Form 300 mL of 0.25 M Copper 2 sulfate pentahydrate

You want how many mols? That's M x L = mols.

Then mols = grams/molar mass. You know molar mass and mols, solve for grams.
Dissolve that many g CuSO4.5H2O in some water and make to exactly 300 mL with distilled water.

To prepare 300 mL of 0.25 M Copper (II) sulfate pentahydrate (CuSO4 · 5H2O) solution, you need to consider two things: the molar concentration and the molecular weight of the compound.

First, let's calculate the amount of Copper (II) sulfate pentahydrate needed using the formula:

Amount (in moles) = Concentration (in moles/L) × Volume (in liters)
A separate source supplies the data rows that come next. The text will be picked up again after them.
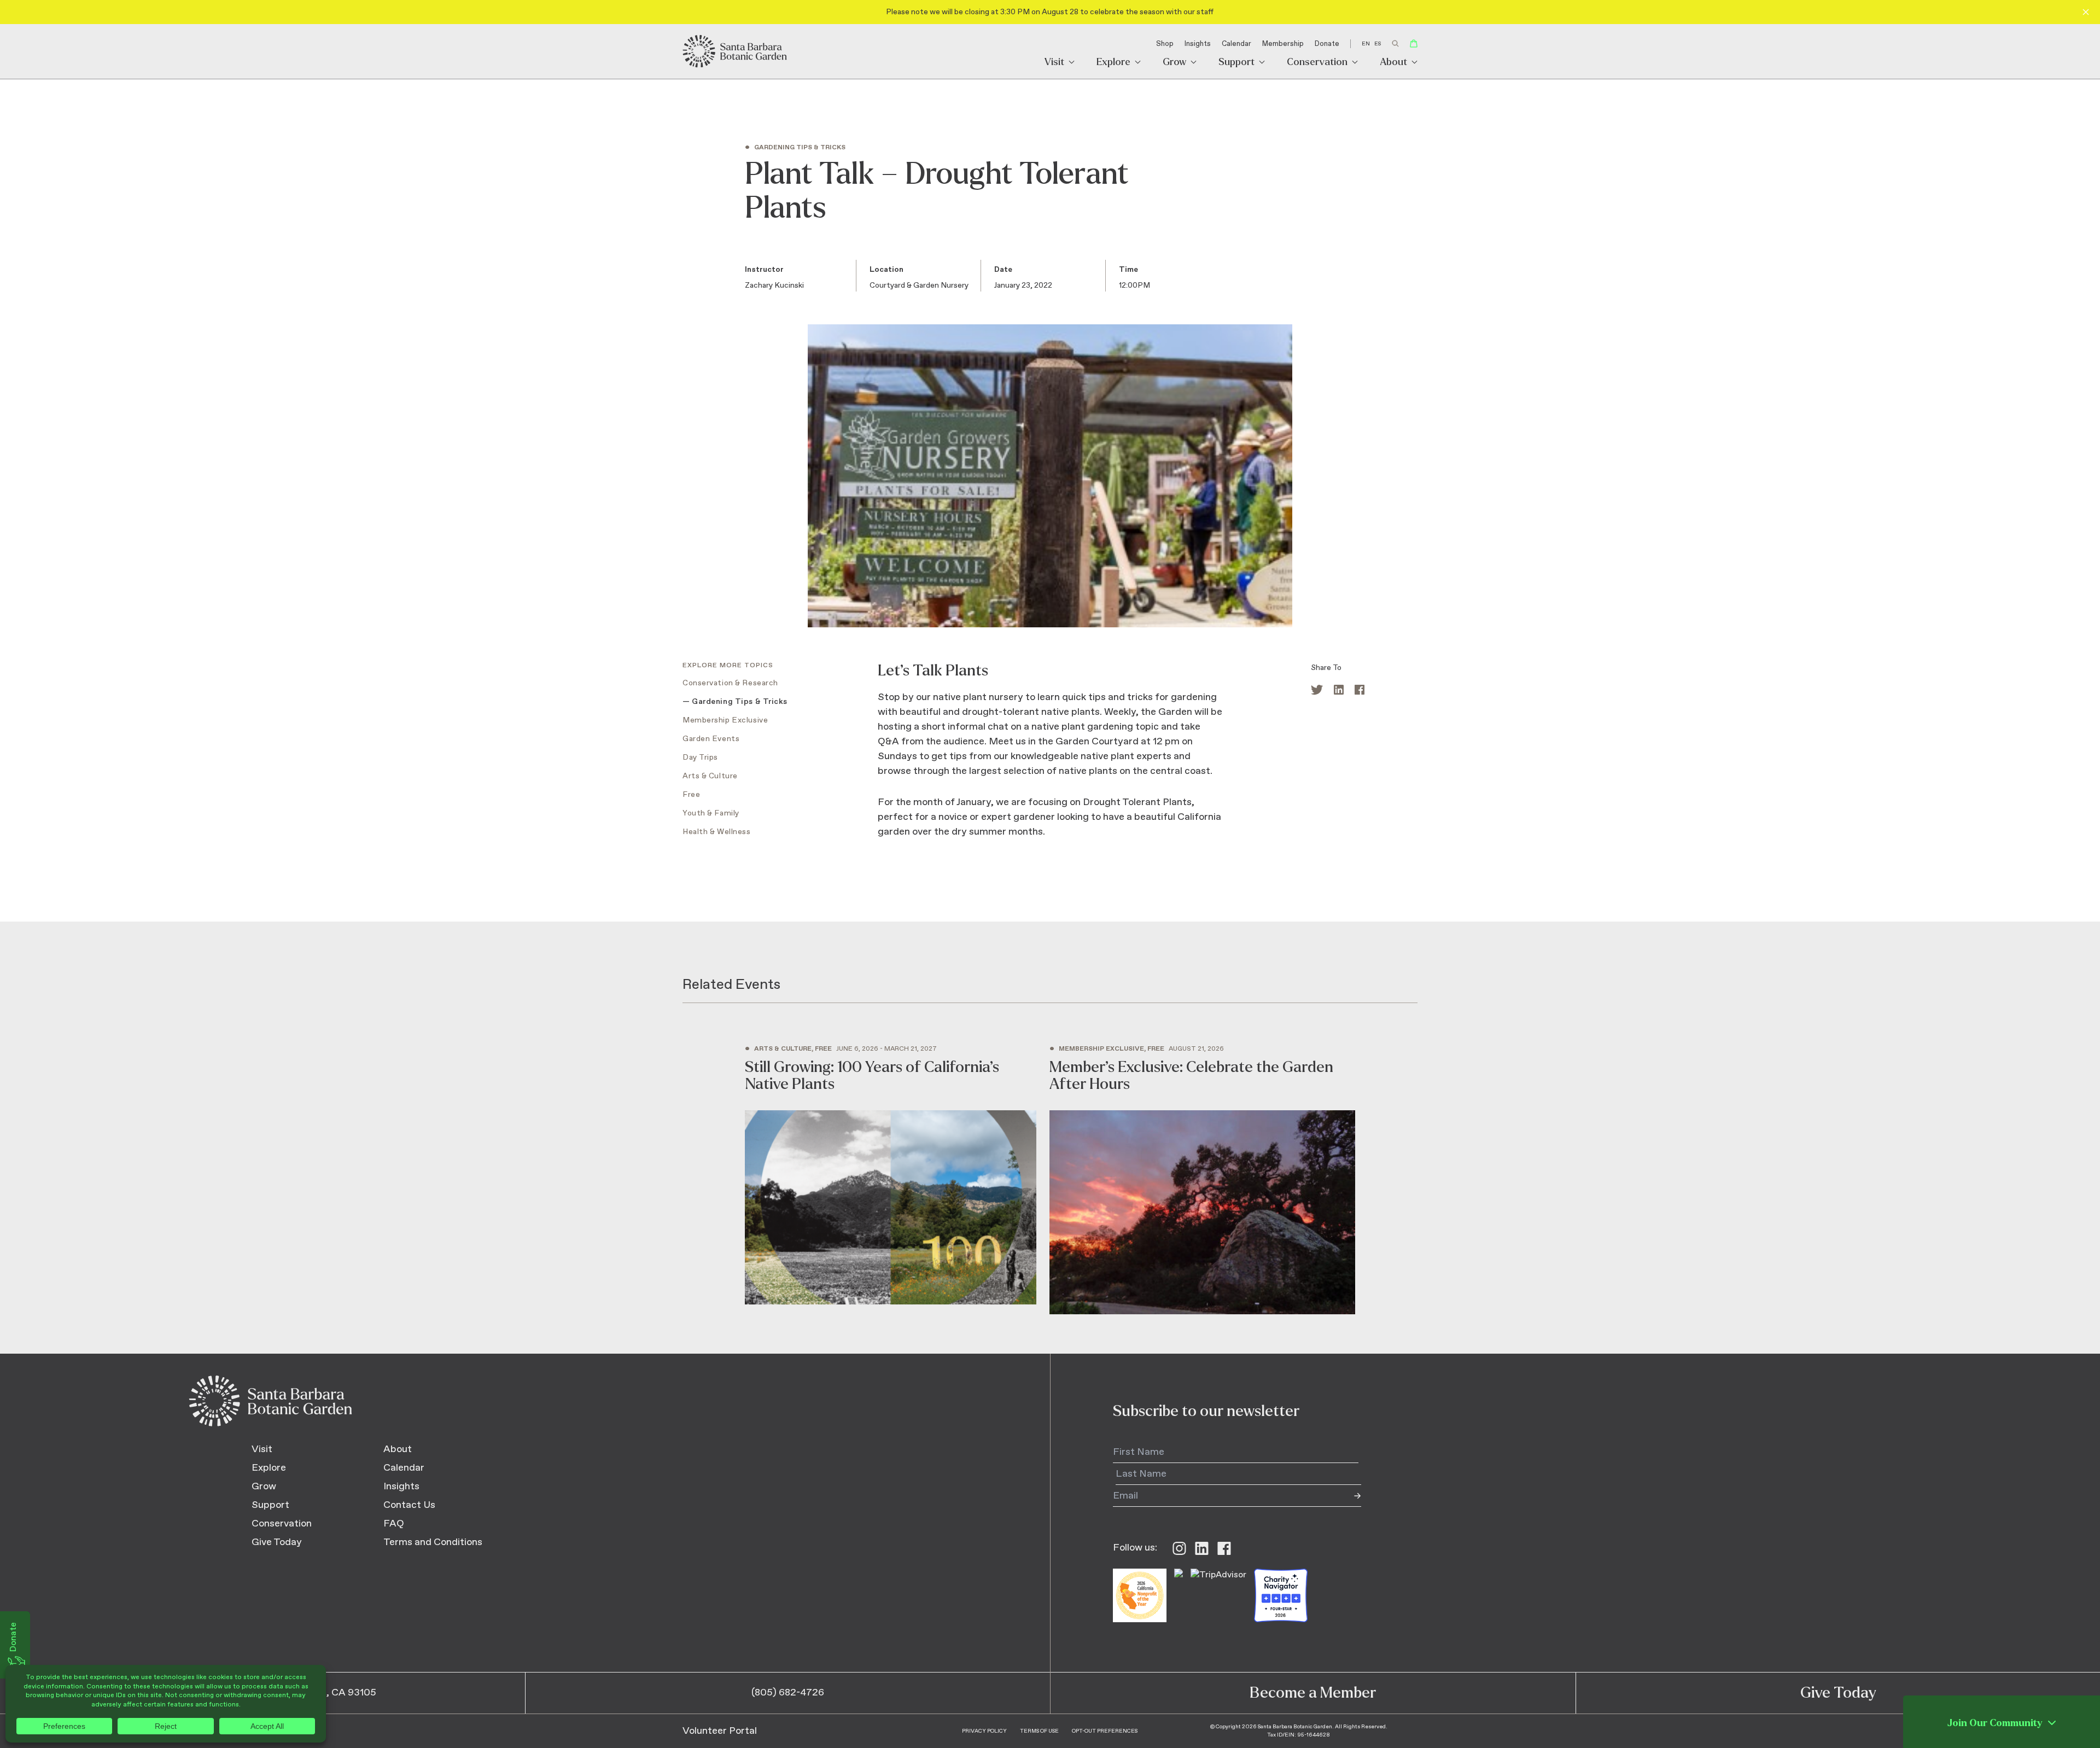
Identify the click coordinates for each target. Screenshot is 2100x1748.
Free (691, 795)
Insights (1198, 44)
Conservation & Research (730, 683)
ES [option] (1377, 44)
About (1393, 62)
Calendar (1236, 44)
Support (1236, 62)
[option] (1377, 43)
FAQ (393, 1523)
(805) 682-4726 (787, 1692)
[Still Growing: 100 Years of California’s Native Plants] (890, 1175)
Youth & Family (710, 813)
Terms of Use (1039, 1731)
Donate (1327, 44)
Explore (1113, 62)
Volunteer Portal (719, 1731)
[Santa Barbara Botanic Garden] (735, 51)
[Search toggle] (1395, 43)
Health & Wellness (716, 832)
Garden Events (710, 739)
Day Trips (700, 757)
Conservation (1317, 62)
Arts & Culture (710, 776)
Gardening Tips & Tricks (740, 702)
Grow (1174, 62)
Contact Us (409, 1505)
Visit (1054, 62)
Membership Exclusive (725, 720)
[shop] (1414, 43)
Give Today (277, 1542)
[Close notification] (2086, 12)
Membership (1283, 44)
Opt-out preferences (1105, 1731)
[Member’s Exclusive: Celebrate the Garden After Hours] (1202, 1180)
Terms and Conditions (432, 1542)
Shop (1165, 44)
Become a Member (1313, 1693)
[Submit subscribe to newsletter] (1350, 1496)
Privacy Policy (984, 1731)
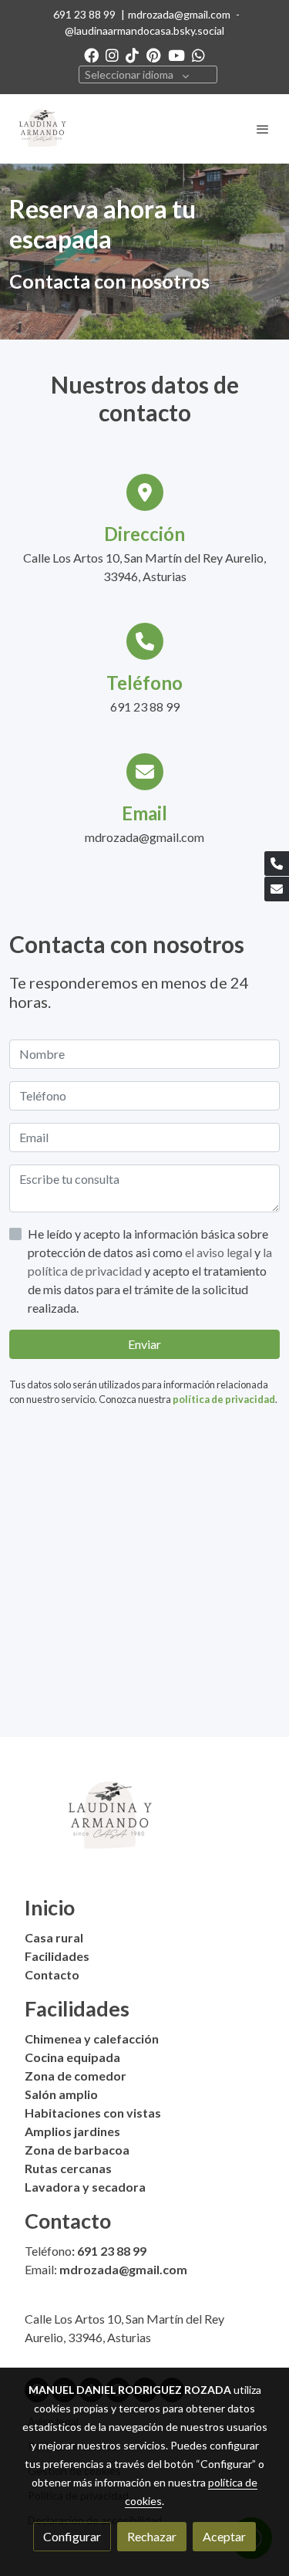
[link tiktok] (132, 54)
Step 1: Convert the volume from milliliters (mL) to liters (L):
300 mL ÷ 1000 = 0.3 L

Step 2: Calculate the moles of Copper (II) sulfate pentahydrate:
Amount (in moles) = 0.25 mol/L × 0.3 L = 0.075 moles

The molar mass of Copper (II) sulfate pentahydrate is:
1 Copper (Cu) atom × atomic mass = 1 × 63.55 g/mol = 63.55 g/mol
1 Sulfur (S) atom × atomic mass = 1 × 32.07 g/mol = 32.07 g/mol
4 Oxygen (O) atoms × atomic mass = 4 × 16.00 g/mol = 64.00 g/mol
10 Hydrogen (H) atoms × atomic mass = 10 × 1.01 g/mol = 10.10 g/mol

The total molecular weight is:
63.55 + 32.07 + 64.00 + 10.10 = 169.72 g/mol

Step 3: Calculate the mass needed using the moles and molecular weight:
Mass = Amount (in moles) × Molecular weight
Mass = 0.075 moles × 169.72 g/mol
Mass ≈ 12.73 grams

Therefore, you need approximately 12.73 grams of Copper (II) sulfate pentahydrate to prepare 300 mL of 0.25 M solution. Dissolve this mass of the compound in water and adjust the volume to exactly 300 mL if needed.